Avec en moyenne 200 nouvelles admissions par jour, cette hausse ne doit malgré tout pas être négligée, selon Eugenio Valdano : "Si le virus était le même que l'année dernière, je pense qu'on peut affirmer que la couverture vaccinale actuelle serait déjà très satisfaisante pour avoir un effet fort sur les hospitalisations, estime le chercheur de l'Inserm. Mais le variant Delta étant beaucoup plus transmissible que la souche originelle, il semble qu'il faille encore vacciner beaucoup."
Cela ne signifie pas pour autant que la vaccination n'a pas d'effet sur la pandémie en France. L'étude menée par le ministère de la Santé sur les cas positifs du 28 juin au 4 juillet soulignait que seules 6% des personnes testées positives étaient totalement vaccinées (un résultat logique puisque les vaccins ne sont pas efficaces à 100%). Ces chiffres sont malgré tout à prendre avec précaution car les personnes vaccinées sont moins enclines à se faire tester, comme nous vous l'expliquions dans cet article.

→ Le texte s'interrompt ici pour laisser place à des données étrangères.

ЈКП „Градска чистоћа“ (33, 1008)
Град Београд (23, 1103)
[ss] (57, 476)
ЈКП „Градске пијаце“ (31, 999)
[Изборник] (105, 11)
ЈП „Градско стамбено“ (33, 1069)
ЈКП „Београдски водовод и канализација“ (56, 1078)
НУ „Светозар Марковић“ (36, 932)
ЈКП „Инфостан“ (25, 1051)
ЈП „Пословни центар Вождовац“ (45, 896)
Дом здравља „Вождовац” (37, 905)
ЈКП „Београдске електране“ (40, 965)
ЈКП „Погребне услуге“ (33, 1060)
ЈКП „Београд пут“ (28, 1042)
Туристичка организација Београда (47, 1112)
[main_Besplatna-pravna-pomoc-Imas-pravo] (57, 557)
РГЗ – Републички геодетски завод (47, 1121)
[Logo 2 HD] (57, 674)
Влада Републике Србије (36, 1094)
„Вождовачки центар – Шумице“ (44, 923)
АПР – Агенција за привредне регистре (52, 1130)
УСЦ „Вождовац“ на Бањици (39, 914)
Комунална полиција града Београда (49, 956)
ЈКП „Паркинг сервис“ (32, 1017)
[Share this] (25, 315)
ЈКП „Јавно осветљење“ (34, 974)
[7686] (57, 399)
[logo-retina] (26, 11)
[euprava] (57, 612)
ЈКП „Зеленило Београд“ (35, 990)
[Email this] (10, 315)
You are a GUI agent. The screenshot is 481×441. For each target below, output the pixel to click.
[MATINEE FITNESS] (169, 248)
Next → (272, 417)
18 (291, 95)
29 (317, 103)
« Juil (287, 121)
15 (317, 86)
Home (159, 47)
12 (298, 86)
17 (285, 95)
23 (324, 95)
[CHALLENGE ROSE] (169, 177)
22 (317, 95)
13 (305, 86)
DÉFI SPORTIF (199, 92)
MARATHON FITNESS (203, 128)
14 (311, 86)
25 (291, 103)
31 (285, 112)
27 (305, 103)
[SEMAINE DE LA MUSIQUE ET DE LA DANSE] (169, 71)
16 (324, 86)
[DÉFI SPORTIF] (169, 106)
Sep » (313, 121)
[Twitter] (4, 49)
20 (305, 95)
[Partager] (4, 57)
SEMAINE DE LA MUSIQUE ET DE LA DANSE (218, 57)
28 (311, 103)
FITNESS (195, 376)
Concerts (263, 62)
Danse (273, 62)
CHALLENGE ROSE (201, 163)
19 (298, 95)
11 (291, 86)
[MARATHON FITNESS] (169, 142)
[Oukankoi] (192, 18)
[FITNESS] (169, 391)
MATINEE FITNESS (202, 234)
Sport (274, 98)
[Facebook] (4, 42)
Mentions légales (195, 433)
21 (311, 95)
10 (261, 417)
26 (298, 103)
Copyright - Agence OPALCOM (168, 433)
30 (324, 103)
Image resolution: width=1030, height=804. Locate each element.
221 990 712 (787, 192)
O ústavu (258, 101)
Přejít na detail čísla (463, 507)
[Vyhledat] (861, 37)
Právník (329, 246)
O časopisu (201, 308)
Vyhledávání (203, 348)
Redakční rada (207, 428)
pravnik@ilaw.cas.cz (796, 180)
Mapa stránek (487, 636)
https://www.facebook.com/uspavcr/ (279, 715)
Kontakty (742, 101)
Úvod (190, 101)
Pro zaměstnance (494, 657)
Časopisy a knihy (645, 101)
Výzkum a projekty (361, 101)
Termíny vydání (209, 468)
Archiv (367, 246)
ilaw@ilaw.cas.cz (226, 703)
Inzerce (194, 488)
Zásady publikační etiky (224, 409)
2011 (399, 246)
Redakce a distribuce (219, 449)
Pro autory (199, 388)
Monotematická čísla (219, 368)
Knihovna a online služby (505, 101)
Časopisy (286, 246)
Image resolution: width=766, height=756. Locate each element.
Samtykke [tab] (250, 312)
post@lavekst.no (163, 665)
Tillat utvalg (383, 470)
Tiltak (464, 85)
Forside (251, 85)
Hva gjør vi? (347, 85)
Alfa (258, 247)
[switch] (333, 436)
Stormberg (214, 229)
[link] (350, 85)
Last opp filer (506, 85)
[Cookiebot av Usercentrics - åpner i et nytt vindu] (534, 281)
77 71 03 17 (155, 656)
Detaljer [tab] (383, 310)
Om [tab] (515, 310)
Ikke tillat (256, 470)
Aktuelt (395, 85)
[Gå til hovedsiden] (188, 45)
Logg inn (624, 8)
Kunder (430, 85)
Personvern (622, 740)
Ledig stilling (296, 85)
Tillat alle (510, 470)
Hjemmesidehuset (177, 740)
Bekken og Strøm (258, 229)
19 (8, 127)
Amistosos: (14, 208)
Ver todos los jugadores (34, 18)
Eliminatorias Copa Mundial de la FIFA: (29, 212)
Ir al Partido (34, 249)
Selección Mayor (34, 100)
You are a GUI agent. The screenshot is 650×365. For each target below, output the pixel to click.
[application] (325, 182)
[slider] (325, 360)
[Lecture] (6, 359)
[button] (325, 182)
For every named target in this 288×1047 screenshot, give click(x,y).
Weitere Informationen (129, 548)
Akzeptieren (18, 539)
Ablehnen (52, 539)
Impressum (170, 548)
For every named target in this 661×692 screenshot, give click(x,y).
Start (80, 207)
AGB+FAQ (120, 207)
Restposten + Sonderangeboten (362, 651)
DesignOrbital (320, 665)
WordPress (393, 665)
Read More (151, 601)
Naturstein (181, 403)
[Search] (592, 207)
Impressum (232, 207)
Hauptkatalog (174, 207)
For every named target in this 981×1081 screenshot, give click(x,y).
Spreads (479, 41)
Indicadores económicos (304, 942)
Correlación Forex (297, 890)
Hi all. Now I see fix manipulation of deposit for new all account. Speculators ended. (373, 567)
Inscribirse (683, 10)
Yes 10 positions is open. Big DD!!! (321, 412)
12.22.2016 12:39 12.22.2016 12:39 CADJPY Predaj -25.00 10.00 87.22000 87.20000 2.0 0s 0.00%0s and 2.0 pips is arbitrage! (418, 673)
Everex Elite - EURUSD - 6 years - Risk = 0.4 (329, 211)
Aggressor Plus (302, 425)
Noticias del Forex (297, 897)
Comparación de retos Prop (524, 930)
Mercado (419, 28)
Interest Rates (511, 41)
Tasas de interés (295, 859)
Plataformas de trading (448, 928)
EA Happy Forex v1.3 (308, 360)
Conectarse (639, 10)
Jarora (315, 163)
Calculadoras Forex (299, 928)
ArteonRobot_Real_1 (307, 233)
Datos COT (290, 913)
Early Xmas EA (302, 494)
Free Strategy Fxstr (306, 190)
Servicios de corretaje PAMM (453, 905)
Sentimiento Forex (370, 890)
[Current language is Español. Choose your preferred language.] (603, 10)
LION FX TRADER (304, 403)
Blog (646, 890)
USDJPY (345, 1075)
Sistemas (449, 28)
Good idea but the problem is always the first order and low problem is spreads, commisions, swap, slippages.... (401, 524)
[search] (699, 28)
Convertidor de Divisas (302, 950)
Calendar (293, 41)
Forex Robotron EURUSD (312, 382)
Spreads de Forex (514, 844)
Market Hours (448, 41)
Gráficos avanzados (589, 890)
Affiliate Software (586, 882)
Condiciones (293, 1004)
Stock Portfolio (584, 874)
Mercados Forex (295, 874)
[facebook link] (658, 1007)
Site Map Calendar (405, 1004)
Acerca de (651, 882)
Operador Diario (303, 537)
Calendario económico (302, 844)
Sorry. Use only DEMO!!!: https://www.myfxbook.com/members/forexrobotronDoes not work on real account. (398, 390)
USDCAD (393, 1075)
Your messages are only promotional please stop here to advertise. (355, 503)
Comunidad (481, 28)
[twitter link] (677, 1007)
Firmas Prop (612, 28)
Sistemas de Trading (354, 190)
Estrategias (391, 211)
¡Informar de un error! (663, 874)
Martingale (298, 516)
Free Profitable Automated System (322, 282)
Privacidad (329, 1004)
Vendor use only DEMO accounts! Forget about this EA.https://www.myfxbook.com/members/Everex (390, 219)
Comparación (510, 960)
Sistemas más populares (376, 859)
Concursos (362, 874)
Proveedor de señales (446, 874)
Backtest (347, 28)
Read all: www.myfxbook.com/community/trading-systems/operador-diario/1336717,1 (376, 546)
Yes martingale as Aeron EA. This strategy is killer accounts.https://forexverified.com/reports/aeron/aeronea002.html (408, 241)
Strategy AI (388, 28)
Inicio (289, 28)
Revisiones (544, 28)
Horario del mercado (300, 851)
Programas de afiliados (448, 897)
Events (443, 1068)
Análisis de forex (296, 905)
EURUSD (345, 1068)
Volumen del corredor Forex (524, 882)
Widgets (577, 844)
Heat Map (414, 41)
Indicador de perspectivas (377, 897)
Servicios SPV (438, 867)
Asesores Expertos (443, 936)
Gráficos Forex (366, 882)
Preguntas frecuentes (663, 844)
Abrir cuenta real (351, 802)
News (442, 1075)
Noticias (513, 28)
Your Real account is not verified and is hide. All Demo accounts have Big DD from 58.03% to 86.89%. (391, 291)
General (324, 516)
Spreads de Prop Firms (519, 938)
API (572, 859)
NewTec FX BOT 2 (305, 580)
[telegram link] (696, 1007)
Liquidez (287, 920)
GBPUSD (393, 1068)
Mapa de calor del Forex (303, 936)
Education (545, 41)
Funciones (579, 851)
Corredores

"Les semaines qui viennent vont être critiques pour déterminer à quoi va ressembler cette quatrième vague, résume Eugenio Valdano, car la reprise des cas est trop récente pour avoir des certitudes." Le chercheur à l'Inserm se montre cependant assez peu optimiste, estimant que "même si le vaccin peut aider à baisser l'impact de la vague, on n'a pas atteint le niveau qui empêcherait les hospitalisations de croître". Une crainte que semble partager le ministre de la Santé, Olivier Véran, qui estimait mercredi 21 juillet à l'Assemblée nationale que "toutes les modélisations sont concordantes : elles prévoient un pic épidémique à la fin de l'été qui viendrait encombrer nos services hospitaliers si rien n'est fait".